## TASK OBJECTIVE
Pull each line containing "number" out of the listing below.

## DATA SECTION
___

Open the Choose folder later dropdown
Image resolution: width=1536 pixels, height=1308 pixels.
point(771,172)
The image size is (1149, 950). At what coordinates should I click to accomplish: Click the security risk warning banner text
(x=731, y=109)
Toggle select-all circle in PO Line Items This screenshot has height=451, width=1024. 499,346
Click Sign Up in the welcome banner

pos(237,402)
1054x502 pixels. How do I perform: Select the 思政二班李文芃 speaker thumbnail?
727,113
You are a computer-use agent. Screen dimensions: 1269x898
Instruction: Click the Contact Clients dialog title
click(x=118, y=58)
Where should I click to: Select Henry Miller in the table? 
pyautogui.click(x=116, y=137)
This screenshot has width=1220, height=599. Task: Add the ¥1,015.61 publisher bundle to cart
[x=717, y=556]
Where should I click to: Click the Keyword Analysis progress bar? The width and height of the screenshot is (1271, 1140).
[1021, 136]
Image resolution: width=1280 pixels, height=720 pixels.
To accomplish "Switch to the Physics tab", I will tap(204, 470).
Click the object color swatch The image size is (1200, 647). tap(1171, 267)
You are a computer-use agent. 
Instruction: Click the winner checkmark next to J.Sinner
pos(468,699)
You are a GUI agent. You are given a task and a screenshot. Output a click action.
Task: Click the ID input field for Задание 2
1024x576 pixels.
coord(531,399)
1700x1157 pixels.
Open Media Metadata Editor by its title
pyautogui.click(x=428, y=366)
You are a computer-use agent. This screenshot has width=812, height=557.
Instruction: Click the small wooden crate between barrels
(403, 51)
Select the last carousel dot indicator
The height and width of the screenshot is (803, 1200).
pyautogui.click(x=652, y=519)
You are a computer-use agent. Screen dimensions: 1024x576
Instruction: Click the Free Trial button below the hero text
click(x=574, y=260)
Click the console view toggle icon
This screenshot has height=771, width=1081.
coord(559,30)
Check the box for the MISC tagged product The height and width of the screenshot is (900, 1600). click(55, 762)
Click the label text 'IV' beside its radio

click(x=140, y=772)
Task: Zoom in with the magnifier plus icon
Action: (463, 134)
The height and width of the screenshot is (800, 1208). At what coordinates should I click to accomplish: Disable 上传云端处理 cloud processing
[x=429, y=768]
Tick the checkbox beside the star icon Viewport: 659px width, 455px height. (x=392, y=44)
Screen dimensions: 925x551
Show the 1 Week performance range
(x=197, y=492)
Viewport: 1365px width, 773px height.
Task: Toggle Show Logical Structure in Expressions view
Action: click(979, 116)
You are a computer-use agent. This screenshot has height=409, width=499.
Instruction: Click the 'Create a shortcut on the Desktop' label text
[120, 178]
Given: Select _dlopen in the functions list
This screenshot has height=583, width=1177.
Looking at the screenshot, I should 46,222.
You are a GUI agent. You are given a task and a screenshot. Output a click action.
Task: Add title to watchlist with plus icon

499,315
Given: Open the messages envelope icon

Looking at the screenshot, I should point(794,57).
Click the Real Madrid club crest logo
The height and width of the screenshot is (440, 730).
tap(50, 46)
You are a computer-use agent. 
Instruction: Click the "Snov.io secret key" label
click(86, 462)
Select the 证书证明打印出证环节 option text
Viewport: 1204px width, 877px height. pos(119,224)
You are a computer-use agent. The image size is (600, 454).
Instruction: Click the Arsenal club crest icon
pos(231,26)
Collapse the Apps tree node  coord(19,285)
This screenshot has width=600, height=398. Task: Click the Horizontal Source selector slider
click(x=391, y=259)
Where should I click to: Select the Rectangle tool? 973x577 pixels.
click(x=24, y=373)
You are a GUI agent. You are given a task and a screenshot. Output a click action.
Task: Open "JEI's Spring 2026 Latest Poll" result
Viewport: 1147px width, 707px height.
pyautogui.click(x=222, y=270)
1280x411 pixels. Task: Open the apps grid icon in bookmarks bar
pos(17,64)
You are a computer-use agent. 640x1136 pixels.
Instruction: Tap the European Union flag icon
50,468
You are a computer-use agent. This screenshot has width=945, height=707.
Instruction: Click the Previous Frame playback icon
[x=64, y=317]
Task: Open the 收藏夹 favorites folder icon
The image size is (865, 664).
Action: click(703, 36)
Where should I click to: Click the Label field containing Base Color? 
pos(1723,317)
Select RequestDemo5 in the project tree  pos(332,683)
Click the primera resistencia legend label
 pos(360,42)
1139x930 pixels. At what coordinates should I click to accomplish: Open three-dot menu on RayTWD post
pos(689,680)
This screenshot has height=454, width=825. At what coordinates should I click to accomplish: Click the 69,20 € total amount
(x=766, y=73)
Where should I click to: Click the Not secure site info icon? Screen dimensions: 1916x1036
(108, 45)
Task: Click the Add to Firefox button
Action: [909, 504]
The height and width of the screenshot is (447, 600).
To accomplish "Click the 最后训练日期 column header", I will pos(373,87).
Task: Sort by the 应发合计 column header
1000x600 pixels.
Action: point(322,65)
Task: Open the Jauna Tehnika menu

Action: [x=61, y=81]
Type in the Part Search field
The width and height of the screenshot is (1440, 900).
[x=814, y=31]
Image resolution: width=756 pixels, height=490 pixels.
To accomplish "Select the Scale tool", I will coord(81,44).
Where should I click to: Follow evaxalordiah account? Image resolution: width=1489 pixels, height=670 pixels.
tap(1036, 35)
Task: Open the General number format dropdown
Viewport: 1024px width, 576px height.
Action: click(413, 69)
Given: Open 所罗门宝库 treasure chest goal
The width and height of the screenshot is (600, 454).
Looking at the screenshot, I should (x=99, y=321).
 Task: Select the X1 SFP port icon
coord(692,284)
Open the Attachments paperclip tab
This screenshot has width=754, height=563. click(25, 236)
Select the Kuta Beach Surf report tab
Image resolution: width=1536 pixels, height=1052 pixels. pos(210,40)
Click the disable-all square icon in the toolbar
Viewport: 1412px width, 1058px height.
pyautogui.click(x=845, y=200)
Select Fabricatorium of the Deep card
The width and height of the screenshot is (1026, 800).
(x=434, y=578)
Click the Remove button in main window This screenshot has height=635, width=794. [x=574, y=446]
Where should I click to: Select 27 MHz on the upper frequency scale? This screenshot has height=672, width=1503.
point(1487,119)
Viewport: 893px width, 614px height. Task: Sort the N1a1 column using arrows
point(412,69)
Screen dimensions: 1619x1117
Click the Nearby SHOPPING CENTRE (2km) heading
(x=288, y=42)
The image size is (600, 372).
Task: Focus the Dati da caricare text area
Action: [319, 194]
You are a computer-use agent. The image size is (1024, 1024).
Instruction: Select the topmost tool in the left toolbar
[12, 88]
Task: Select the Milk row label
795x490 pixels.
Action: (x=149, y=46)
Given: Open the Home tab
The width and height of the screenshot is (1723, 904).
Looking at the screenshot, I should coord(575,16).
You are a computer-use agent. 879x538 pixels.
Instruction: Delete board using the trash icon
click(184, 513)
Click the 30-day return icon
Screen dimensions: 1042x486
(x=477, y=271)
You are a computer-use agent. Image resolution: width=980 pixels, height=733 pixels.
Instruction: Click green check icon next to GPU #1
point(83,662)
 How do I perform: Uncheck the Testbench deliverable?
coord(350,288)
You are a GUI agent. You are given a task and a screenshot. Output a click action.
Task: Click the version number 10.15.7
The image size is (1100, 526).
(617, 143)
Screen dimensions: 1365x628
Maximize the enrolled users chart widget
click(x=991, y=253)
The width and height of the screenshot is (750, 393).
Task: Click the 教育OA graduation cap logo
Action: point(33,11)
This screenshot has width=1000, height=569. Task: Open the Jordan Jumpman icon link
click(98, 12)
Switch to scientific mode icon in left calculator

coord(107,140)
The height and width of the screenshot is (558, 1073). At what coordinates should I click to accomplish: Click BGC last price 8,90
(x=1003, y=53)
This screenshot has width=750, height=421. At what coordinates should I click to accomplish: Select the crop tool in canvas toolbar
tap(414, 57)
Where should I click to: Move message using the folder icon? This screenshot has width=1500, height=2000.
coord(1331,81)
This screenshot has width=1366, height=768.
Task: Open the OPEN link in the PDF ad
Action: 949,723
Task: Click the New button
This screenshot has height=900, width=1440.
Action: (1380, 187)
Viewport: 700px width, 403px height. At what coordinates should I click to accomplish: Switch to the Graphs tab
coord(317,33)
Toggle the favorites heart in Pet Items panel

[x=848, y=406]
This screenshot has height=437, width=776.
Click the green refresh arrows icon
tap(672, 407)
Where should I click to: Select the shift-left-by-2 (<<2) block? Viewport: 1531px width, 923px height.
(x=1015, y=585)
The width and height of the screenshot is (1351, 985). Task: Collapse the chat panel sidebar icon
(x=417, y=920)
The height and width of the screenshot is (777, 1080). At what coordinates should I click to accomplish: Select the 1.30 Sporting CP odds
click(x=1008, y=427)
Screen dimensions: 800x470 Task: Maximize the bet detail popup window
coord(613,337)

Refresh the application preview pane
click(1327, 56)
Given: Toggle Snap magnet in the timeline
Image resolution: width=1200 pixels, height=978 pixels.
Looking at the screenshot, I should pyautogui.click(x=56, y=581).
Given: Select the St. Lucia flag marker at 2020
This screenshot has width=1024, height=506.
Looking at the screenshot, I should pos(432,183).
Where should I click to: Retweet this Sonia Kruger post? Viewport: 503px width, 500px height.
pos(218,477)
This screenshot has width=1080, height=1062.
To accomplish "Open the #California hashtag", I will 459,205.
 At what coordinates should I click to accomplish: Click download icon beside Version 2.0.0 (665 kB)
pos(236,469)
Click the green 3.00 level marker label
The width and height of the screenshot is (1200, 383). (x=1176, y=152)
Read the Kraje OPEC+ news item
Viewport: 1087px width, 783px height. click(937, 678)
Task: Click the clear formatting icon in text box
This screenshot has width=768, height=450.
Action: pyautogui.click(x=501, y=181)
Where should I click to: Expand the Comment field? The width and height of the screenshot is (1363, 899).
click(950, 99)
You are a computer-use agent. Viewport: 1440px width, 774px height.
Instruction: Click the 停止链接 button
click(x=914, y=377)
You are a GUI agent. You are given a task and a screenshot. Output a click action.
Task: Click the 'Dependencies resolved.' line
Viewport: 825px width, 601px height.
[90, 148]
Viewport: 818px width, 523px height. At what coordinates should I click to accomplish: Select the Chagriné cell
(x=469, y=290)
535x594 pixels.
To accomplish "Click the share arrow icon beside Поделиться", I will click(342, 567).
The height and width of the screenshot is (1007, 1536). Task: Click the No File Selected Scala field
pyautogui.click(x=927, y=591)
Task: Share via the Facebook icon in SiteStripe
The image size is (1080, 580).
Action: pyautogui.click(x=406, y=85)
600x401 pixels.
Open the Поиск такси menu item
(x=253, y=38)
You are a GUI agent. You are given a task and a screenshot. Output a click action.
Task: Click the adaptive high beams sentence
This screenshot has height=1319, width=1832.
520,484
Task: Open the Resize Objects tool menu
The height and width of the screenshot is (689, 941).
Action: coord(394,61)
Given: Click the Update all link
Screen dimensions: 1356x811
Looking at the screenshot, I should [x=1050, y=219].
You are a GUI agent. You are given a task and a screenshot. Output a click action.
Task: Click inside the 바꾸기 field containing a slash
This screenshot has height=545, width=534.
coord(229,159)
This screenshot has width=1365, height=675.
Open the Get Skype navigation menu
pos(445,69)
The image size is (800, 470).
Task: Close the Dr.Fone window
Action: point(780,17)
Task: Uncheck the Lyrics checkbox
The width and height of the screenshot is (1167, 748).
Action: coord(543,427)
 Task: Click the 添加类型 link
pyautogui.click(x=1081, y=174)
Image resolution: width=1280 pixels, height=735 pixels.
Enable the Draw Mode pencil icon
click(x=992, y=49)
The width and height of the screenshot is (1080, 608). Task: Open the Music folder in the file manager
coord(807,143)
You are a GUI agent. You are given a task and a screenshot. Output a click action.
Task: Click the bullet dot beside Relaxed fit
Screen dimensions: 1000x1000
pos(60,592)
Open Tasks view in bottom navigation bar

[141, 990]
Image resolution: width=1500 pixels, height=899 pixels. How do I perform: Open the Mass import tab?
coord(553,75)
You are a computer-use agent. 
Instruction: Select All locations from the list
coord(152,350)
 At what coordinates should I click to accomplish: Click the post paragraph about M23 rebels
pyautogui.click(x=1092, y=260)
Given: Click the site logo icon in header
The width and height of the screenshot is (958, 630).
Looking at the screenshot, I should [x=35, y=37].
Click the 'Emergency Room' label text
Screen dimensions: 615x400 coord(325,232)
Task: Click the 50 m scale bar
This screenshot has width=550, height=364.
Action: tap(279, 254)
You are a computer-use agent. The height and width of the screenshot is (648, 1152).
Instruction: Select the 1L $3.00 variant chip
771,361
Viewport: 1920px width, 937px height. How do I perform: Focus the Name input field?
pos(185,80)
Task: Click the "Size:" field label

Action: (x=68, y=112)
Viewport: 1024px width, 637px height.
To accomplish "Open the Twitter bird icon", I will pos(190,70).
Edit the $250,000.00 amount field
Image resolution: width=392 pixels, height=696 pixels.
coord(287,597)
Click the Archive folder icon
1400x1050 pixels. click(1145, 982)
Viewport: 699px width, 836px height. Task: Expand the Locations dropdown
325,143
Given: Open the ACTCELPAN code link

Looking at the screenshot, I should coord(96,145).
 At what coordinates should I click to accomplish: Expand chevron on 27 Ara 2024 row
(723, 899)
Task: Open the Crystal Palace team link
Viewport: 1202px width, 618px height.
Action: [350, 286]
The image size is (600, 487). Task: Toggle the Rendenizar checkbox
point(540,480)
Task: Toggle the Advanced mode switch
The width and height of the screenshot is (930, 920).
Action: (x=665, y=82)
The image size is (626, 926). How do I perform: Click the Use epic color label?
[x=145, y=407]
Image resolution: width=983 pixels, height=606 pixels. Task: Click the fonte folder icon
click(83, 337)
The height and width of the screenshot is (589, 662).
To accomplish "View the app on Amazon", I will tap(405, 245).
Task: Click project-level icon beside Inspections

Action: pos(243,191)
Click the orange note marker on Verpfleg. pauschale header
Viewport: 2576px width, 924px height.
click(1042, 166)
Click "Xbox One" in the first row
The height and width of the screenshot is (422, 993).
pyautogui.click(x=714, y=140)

___

## EXERCISE ANSWER
Task: Open the General number format dropdown
Task: Click the version number 10.15.7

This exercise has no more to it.